Some of the Health Benefits of Popular Nuts and Seeds

Peanut farms

Wondering about the health benefits of seeds and nuts? From white chia seeds to the macadamia nut, seeds and nuts can be powerhouses of nutrition. A Spanish study that following almost 9,000 people found that those eating nuts at least twice a week were 31% less likely to put on weight. Harvard research says that two servings of nuts a day can be helpful in the fight against cancer, diabetes, and even heart disease. Read on for more about the benefits of tree nuts and some of the other foods that we should all be eating.

White Chia Seeds

White chia seeds will provide you with 11 grams of fiber: a very significant portion of your recommended daily intake. White chia seeds are also 19% protein, 34% fat, 46% carbohydrates, and 6% water. this makes them nearly the perfect snack for most days, and white chia seeds are a solid member of the family of nuts and seeds that are good for people to eat.

Macadamia Nuts

Raw macadamia nuts especially are one of the best you can spend your money on. They are high in vitamin B1 and have lots of magnesium. They’re also great for filling your need for trace minerals since they contain 58% of your daily manganese needs and 23% of the thiamin in your recommended daily allowance. Macadamia nuts also have a healthy amount of fiber at 2.3 grams per ounce.

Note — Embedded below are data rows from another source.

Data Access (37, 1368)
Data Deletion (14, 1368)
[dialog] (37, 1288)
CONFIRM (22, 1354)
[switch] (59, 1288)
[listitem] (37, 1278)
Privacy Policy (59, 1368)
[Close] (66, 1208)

Black walnuts or regular, the American walnut is another perfect snack for the busy and healthy lifestyle. They’re easy to get here, as nearly 40% of the world’s walnuts are grown in America. Walnuts have lots of vitamin E and folate, and their fat profile is a perfect mix of Omega-3 fats. Walnuts were involved in an eight-week study of 64 young adults. That study found that eating the walnuts improved the participants’ comprehension, meaning that walnuts may actually help your brain to function better.

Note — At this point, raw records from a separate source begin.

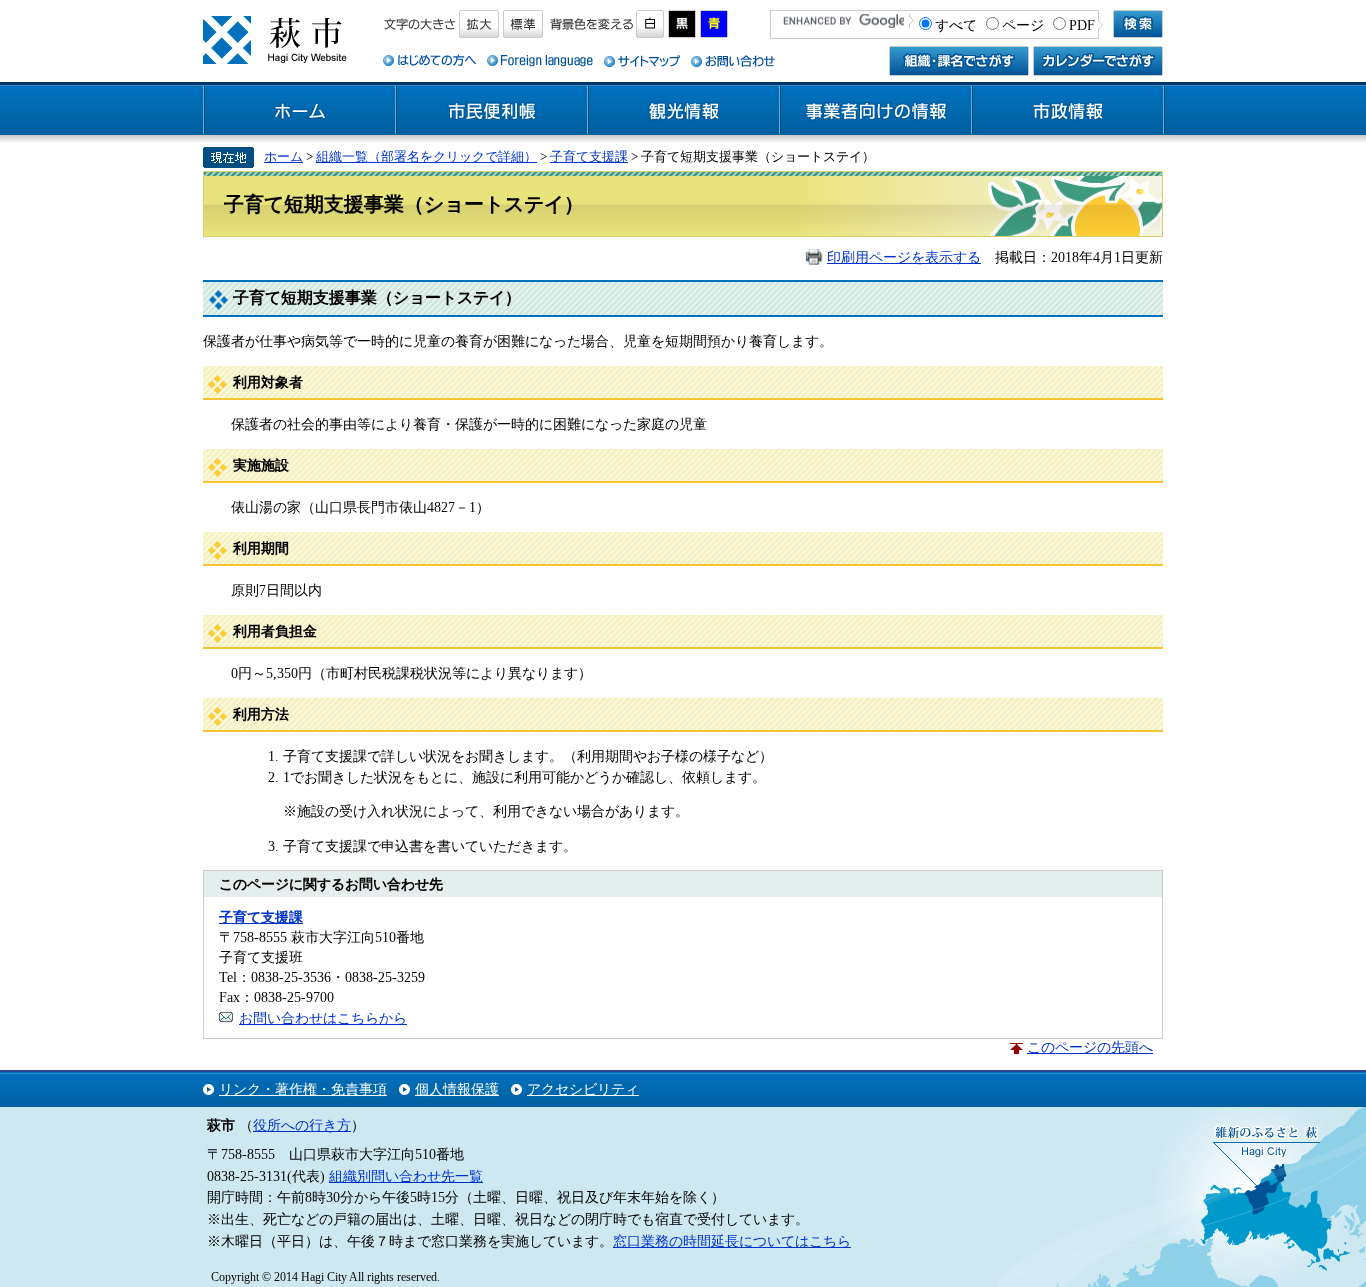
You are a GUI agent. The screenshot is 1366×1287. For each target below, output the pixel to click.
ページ (1023, 25)
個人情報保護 (457, 1089)
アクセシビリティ (583, 1089)
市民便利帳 (492, 111)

Few things are as American as the pecan. Pecan recipes abound, especially in the south, and it turns out that pecans are really good for you. A Loma Linda University study found that antioxidants in the bloodstream were elevated even 24 hours later in those who had eaten pecans. They are also stuffed full of minerals like calcium, iron, zinc, and selenium. Their fat profile is health as well.


Peanuts may be the quintessential American nut, even though technically they are a legume and not a nut. Farmers in America exported 350,000 metric tons of peanuts in 2013, and between 2008 and 2015 Americans themselves ate about 120 million pounds of peanut butter. In America, 90% of households eat peanut butter. It takes, according to the National Peanut Board, about 540 peanuts to make one 12-ounce jar of the stuff, so it’s a good thing that we grow so much! Peanut butter in chocolate notwithstanding, peanuts can be a great source of nutrition. Raw peanuts offer 7.3 grams of protein and 2.4 grams of fiber per ounce. They’re also high in antioxidants and minerals and have plenty of monounsaturated and polyunsaturated fatty acids.

Nuts and seeds are a great way of making sure you get your essential nutrition every day. Whether it’s peanuts or walnuts, pecans or white chia seeds, make sure you get all the nuts and seeds you can!